**STUDY MATERIAL**
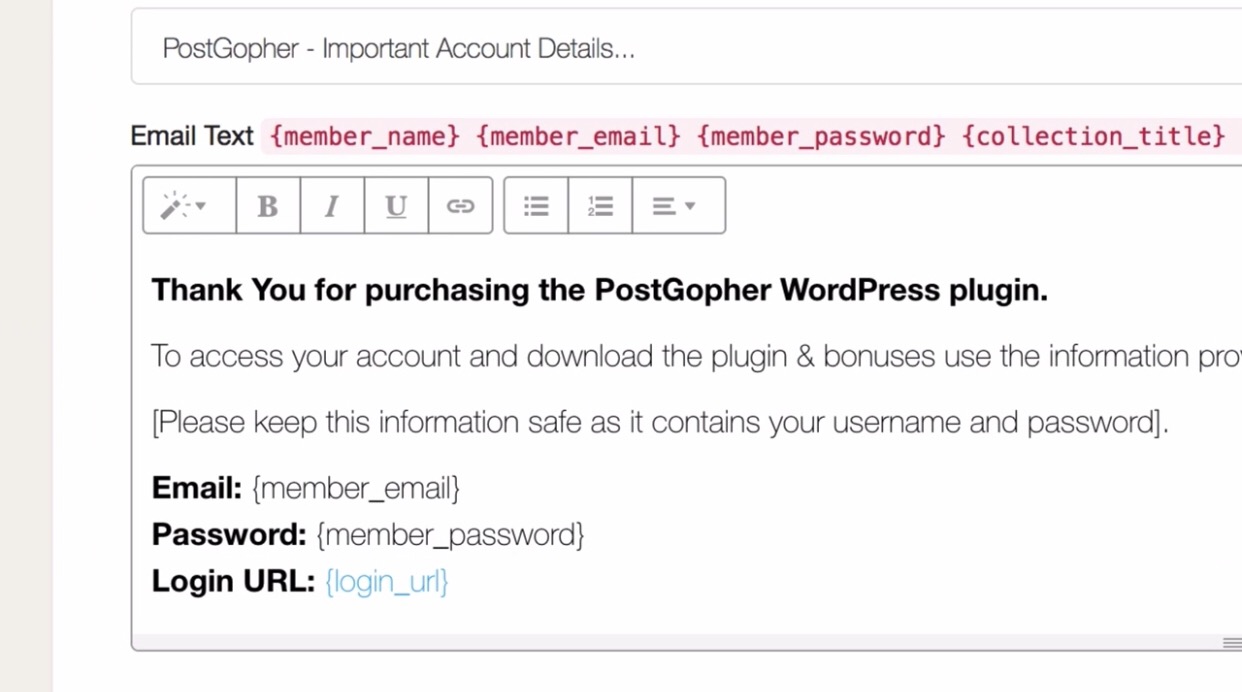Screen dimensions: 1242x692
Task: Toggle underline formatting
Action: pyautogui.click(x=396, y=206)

---

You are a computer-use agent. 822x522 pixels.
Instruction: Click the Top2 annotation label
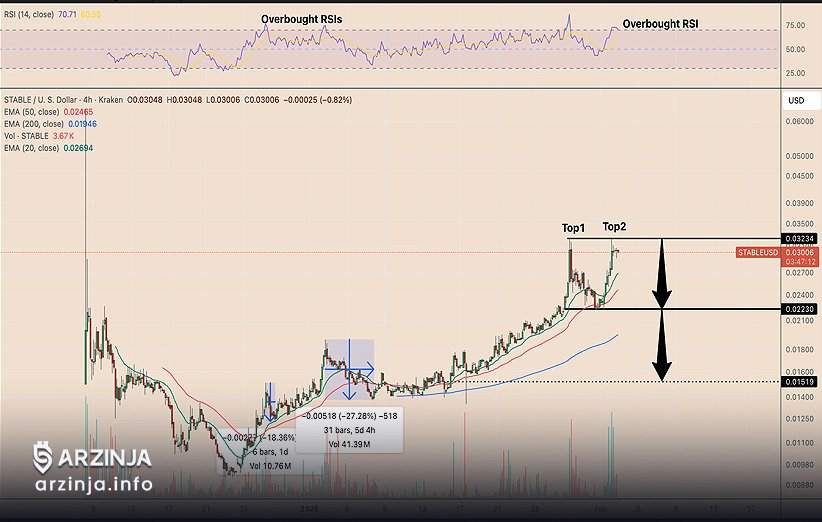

**WORK INSTRUCTIONS**
Using the entries above, give back exactly the line containing "You are a computer-use agent. 822x522 pixels.", the line containing "Instruction: Click the Top2 annotation label", and every line between them, and nothing else.

**EXPECTED OUTPUT**
You are a computer-use agent. 822x522 pixels.
Instruction: Click the Top2 annotation label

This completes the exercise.